- _What to do_: Retype each line exactly as it stands, beginning at the first line of the material and finishing with the line that contains "Mercedes-Benz new Drive Pilot (29, 1456)".

- _Input material_:

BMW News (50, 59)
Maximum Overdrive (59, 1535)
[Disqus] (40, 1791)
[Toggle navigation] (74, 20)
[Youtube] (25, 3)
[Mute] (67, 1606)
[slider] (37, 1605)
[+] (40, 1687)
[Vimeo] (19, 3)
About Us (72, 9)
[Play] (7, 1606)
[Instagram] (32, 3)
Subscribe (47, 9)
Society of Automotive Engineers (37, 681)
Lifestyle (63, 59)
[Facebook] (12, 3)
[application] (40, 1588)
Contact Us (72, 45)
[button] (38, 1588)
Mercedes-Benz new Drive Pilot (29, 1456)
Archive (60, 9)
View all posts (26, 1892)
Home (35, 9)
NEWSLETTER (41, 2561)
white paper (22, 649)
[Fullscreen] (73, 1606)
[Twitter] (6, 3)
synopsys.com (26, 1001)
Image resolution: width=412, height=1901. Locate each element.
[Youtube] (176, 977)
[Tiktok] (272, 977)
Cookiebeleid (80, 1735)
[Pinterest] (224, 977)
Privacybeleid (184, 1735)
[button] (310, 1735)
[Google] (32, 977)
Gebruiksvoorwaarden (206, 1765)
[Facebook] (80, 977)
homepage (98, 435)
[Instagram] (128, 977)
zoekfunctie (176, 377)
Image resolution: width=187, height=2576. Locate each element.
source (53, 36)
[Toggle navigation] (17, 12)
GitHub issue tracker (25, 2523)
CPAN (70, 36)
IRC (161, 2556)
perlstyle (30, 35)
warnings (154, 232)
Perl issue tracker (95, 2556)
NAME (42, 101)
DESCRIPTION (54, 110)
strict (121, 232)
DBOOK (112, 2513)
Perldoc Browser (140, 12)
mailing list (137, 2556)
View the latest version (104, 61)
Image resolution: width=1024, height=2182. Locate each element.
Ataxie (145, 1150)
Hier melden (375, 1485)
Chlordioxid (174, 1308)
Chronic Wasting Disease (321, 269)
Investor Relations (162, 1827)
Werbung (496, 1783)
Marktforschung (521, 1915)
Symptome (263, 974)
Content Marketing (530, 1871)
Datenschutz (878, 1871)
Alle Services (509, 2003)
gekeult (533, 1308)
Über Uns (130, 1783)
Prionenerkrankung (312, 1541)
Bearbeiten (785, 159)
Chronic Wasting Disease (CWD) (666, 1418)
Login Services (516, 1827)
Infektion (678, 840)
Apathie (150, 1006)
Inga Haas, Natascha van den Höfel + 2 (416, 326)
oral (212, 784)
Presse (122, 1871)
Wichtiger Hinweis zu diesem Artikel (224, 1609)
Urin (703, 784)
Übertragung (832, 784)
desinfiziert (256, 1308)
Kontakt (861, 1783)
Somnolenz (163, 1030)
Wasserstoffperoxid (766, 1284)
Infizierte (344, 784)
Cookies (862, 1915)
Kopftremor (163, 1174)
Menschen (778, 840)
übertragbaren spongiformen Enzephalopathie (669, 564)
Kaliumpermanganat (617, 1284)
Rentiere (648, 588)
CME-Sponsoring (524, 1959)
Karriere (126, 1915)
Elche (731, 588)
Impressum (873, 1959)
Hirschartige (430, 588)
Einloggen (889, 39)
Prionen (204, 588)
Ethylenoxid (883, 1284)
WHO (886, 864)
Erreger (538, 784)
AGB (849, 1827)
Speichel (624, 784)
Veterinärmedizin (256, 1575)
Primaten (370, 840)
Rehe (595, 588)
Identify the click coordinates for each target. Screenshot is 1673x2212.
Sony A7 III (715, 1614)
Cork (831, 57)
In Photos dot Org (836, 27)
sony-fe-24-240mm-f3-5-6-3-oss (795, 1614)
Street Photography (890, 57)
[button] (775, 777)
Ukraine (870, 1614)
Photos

- _Task solution_:
BMW News (50, 59)
Maximum Overdrive (59, 1535)
[Disqus] (40, 1791)
[Toggle navigation] (74, 20)
[Youtube] (25, 3)
[Mute] (67, 1606)
[slider] (37, 1605)
[+] (40, 1687)
[Vimeo] (19, 3)
About Us (72, 9)
[Play] (7, 1606)
[Instagram] (32, 3)
Subscribe (47, 9)
Society of Automotive Engineers (37, 681)
Lifestyle (63, 59)
[Facebook] (12, 3)
[application] (40, 1588)
Contact Us (72, 45)
[button] (38, 1588)
Mercedes-Benz new Drive Pilot (29, 1456)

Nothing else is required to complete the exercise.